Dense-City, an exhibition of their work opens this weekend and they have just released the NEST Toolkit, a kit of parts of prefabricated building elements that are intended to be “scalable and adaptable for use on any combination of typical urban lots,” and speed up construction of supportive housing for the homeless.
They’ve been watching the housing bills in Sacramento closely.
“I think they're all very good because we need all the help we can get,” said Brooks. “But I believe that no one's talking about the elephant in the room which is zoning.”
Brooks points out that half of the developable land in Los Angeles is R1 zoning, which means it’s reserved for single family homes.
The bill to streamline ADU construction is “a great start,” Scarpa added. “If you look at the numbers of building I believe it's more than a million units by 2025. That equates to a little over 1,900 units per day. It's a lot. So we need everything we can get.”
While critics of density say that upzoning will add to parking and traffic issues, Brooks says we already have density, it’s just illegal.
“We already have two families, three families living to a house in some of our communities. We already have people living in garages. It just isn't seen as a legal dwelling unit,” she said.
One of the main reasons affordable housing can cost more to build than market-rate housing is because of all the requirements attached to using public money, which architects and developers need in order to make a project pencil out.
These are so-called “soft costs” and they were ridiculed even by comedian Bill Maher in his New Rules who said that when HHH was passed in 2016, housing units were projected to cost $140,000 and now “the cost for each unit has risen to 531k... about 40 percent of that cost goes to something the city calls soft costs. And I call BS costs. Layer upon layer of middlemen: inspectors, contractors, lawyers, lobbyists and, oh yes, labor unions too, and my favorite, consulting…”
Brooks agreed, adding “there are all these other layers of regulation upon regulation, consultants upon consultants. Most of our affordable housing projects have four or five different lenders with different regulations, different timelines. The fact that we don't have zoning which allows us to build ‘by right’ means that we have to go through an entitlement process which means we have to ask for approvals.”
“Which as a consequence we generally work out of fear as opposed to hope,” Scarpa added. “So we are always running scared about doing things and we always tend to lean towards the very conservative view.”
Brooks + Scarpa have an exhibition that opens this weekend at 18th Street Art Center’s Santa Monica Airport gallery. In conjunction with that show, they have published the NEST design toolkit, named after the nesting habits of birds. They are working with Plant Prefab, a spinoff company of LivingHomes, a locally-based modular prefab housing design firm.
The idea of the toolkit is to take the custom prefab home building process and tailor it to affordable housing. Because most urban lots are roughly 50 by 150 feet (or along that ratio) with similar setbacks, the toolkit can be easily scaled and adapted. The skin of the project can be tailored to fit the neighborhood or community that it’s in.
The benefit of prefab, which is becoming widely promoted in by architects and developers, Brooks said, “is it shortens the construction time. So construction time is money and if it takes 20 months to do a typical project and you can do it using prefab units and cut that down to four months or three months, then that saves a lot of money.”
But to really bring down the cost of construction, Brooks and Scarpa say the process of designing and permitting a project needs to be reformed through upzoning. The time it takes to get entitlements can often take years, because the city’s master plan hasn’t been updated in 50 years.

EXERCISE TASK 1.
Copy the rows word for word, starting at the line that contains "The width and height of the screenshot is (440, 453)." and continuing through the last row, with both of those lines included.

DATASET EXCERPTS.

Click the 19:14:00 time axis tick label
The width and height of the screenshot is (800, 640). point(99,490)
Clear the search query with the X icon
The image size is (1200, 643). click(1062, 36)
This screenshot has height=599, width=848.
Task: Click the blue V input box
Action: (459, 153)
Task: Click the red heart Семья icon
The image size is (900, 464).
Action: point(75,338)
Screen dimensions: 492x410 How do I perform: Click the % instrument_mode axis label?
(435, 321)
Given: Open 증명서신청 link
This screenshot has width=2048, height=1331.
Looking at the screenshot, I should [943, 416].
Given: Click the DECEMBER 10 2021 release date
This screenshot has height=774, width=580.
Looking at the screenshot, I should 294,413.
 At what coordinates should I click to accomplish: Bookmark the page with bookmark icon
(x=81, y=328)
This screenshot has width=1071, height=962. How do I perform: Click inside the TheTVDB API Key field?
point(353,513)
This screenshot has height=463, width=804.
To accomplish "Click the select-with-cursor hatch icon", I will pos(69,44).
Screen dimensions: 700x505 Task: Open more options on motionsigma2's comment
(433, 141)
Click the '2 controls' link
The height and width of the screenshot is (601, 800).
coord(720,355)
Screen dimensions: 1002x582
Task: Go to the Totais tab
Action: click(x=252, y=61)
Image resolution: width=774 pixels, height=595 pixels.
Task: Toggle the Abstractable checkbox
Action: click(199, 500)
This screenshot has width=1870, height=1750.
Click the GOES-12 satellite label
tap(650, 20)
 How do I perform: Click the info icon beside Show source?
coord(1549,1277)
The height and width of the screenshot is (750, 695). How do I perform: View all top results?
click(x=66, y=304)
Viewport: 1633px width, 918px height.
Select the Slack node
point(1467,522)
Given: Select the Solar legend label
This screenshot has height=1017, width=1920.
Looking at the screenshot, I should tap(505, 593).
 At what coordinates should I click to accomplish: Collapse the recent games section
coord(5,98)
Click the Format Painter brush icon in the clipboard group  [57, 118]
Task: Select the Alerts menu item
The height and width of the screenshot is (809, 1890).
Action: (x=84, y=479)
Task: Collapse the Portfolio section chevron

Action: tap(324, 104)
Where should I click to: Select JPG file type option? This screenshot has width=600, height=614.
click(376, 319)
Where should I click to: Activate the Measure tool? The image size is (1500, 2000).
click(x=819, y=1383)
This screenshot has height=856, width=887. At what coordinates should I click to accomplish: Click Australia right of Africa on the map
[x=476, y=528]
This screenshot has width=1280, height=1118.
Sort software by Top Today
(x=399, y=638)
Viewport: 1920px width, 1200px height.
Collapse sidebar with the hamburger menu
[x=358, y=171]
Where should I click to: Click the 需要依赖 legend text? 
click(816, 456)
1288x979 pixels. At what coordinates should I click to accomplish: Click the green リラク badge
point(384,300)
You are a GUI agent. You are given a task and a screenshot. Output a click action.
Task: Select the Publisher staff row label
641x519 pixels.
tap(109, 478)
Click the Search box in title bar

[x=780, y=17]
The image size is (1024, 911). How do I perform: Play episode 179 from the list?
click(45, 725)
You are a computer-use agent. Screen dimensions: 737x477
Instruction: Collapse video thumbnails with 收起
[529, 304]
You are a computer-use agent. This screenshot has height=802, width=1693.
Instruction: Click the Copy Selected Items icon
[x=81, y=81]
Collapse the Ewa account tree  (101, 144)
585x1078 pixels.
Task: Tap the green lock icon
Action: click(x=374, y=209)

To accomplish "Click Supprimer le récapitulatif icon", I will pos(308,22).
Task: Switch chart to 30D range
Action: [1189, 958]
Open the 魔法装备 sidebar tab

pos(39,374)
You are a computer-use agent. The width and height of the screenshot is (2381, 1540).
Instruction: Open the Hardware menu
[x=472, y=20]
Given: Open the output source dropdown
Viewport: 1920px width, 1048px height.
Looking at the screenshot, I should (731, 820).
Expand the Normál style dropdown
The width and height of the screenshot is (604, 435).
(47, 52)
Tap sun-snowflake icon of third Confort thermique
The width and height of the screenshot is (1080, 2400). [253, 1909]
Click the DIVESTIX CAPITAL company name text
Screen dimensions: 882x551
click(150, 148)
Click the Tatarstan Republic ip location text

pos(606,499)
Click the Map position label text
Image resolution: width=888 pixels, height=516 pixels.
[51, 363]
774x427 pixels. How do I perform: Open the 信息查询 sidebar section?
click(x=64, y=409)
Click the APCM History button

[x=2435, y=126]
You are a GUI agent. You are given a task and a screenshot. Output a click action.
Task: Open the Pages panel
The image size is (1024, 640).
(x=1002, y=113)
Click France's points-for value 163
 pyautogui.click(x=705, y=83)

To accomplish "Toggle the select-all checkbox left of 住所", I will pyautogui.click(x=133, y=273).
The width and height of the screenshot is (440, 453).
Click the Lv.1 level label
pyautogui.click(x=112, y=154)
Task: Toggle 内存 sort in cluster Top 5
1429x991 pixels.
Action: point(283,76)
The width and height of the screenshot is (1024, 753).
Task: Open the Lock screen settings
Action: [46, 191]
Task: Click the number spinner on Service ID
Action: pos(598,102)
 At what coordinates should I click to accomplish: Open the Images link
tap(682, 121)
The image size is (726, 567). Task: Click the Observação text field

EXERCISE TASK 2.
Answer these questions from the housing article:
(a) What share of the developable land in Los Angeles is R1 zoning?
(b) What is the NEST design toolkit named after?
(c) How long has it been since the city's master plan was updated?

OUTPUT 1.
The width and height of the screenshot is (440, 453).
Click the Lv.1 level label
pyautogui.click(x=112, y=154)
Task: Toggle 内存 sort in cluster Top 5
1429x991 pixels.
Action: point(283,76)
The width and height of the screenshot is (1024, 753).
Task: Open the Lock screen settings
Action: [46, 191]
Task: Click the number spinner on Service ID
Action: pos(598,102)
 At what coordinates should I click to accomplish: Open the Images link
tap(682, 121)
The image size is (726, 567). Task: Click the Observação text field

OUTPUT 2.
(a) Half.
(b) The nesting habits of birds.
(c) 50 years.